- _Supplied data_
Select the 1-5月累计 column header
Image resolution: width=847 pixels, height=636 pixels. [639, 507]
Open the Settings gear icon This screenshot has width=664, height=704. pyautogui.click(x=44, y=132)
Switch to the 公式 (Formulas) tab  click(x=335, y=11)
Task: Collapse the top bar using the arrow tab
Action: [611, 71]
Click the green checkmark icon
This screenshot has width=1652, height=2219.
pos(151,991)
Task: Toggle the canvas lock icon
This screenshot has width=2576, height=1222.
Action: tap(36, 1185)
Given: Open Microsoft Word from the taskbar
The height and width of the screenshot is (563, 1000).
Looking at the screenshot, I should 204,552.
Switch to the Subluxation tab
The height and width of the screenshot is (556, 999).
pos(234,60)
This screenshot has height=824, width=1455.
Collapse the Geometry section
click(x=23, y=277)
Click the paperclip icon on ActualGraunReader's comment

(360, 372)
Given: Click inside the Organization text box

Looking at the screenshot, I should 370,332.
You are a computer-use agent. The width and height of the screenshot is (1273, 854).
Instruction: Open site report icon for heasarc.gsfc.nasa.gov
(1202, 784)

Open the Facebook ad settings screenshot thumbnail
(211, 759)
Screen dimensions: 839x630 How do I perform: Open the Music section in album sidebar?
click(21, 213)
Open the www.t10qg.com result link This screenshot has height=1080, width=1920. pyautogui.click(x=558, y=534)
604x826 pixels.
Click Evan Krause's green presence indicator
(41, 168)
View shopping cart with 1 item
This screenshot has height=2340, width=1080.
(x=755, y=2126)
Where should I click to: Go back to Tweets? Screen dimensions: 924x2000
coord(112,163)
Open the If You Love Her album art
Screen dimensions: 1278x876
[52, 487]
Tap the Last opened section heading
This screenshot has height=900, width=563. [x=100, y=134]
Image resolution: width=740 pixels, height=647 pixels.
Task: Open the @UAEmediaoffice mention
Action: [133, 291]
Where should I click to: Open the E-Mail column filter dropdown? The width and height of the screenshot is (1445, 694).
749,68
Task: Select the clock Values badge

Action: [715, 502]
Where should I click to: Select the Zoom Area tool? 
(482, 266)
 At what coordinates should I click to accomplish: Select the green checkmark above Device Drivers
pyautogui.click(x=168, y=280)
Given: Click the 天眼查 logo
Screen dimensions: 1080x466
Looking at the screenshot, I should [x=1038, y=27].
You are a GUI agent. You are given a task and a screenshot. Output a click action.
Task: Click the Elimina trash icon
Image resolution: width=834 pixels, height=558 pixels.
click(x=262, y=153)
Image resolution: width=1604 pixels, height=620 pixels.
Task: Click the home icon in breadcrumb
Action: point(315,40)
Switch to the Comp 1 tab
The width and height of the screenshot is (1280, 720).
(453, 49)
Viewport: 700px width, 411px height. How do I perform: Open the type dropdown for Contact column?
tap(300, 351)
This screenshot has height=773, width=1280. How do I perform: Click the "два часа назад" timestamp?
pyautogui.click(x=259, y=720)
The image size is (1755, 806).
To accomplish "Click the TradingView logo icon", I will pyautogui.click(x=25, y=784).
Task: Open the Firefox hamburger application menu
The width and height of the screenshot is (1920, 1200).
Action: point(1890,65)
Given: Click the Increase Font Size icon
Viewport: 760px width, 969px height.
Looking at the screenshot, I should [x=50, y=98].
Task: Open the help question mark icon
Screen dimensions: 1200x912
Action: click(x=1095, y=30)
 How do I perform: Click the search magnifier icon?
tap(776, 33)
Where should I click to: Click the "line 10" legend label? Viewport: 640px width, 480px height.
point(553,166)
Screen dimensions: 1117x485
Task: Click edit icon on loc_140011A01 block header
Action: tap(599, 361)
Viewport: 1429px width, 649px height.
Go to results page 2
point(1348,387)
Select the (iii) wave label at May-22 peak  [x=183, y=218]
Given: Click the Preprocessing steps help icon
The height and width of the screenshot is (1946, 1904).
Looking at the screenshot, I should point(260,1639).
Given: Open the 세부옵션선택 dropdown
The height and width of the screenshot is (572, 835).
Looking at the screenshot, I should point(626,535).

- _Exercise directions_
Can you set out the lines above as a numbered list, from the line containing "The image size is (1755, 806)." through the final line, both included and blank lines omitted?

- _Completed exercise_
1. The image size is (1755, 806).
2. To accomplish "Click the TradingView logo icon", I will pyautogui.click(x=25, y=784).
3. Task: Open the Firefox hamburger application menu
4. The width and height of the screenshot is (1920, 1200).
5. Action: point(1890,65)
6. Given: Click the Increase Font Size icon
7. Viewport: 760px width, 969px height.
8. Looking at the screenshot, I should [x=50, y=98].
9. Task: Open the help question mark icon
10. Screen dimensions: 1200x912
11. Action: click(x=1095, y=30)
12.  How do I perform: Click the search magnifier icon?
13. tap(776, 33)
14. Where should I click to: Click the "line 10" legend label? Viewport: 640px width, 480px height.
15. point(553,166)
16. Screen dimensions: 1117x485
17. Task: Click edit icon on loc_140011A01 block header
18. Action: tap(599, 361)
19. Viewport: 1429px width, 649px height.
20. Go to results page 2
21. point(1348,387)
22. Select the (iii) wave label at May-22 peak  [x=183, y=218]
23. Given: Click the Preprocessing steps help icon
24. The height and width of the screenshot is (1946, 1904).
25. Looking at the screenshot, I should point(260,1639).
26. Given: Open the 세부옵션선택 dropdown
27. The height and width of the screenshot is (572, 835).
28. Looking at the screenshot, I should point(626,535).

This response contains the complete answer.